Should I have expected the Earthlink and Comcast engineering teams to jump in and fix this on Sunday morning, December 23rd when I first noticed it was starting again? Could I expect a response during the downtime before Christmas Day? I’m only one small business customer, but I think yes. Companies with hundreds of billions of dollars in revenue did not get there by accident, and it is unthinkable that they would not have contingency plans to handle emergency operations at any time. More important than being able to handle technical downtime is the looming fact that it should never have happened in the first place. Assuming that these two mega-giants in electronic communications had to work together to fix the November problem, it would also be logical to think that they would take some measures to prevent recurrence in December. Instead, it seems that they polished the turd and passed it on for lower-level employees to gift wrap for them. On Day 4 of this latest outage, I got this tweet:

EarthLink Business @EarthLinkBiz @TomBolt I apologize that you are experiencing issues. I have the customer care escalation team on this one. You should be contacted today.

Later in the day, they resolved the problem. Suggestions to my clients regarding your brand: no charge for this:

  1. Putting the word “care” or “guarantee” in your promotional materials will never be believed if it is not backed up by quality products and services.
  2. Trying to cover up problems by applying spin or misleading information will ultimately backfire. Customers are insulted when expected to believe fairy tale propaganda.
  3. Size doesn’t matter! If you are a small business, never remain silent when the big guys try to bully you around. If you are big business, avoid becoming the next evil empire by forgetting that customers do matter.
  4. Hire employees who have intelligence, an excellent work ethic, and a passion for doing the job. Then pay them appropriately and give them continuous training.
  5. Maintain a culture of employee ownership. Keep them informed and give them the tools to act independently and intelligently to solve problems.

Hopefully, this is the last chapter in this saga, but I have little hope that in one month, there will not be a “strike three” event to report. I’ll be working hard in the meantime to be able to respond by firing one or both of my flailing external technology partners.

Fool me once, shame on you. Fool me twice, shame on me. Fool me three times… ain’t gonna happen!

Image credit: CustomerService lightwise / 123RF Stock Photo

1 thought on “When Customer Service Doesn’t Matter”

  1. Yes you are right that customer service does not matter without a good product!

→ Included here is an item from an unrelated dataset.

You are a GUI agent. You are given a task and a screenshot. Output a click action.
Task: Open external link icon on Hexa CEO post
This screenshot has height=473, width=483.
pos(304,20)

I also really liked your point about hiring intelligent workers and allowing them to make independent choices. I would also like to add one thing: Business need to bring intuitive thinking at work. An intelligent businessman like you can make wrong choices sometimes by working with businesses that do not provide great products! The other option of always getting the credible information and having the time to discover it, is simply not feasible. Speaking from experience.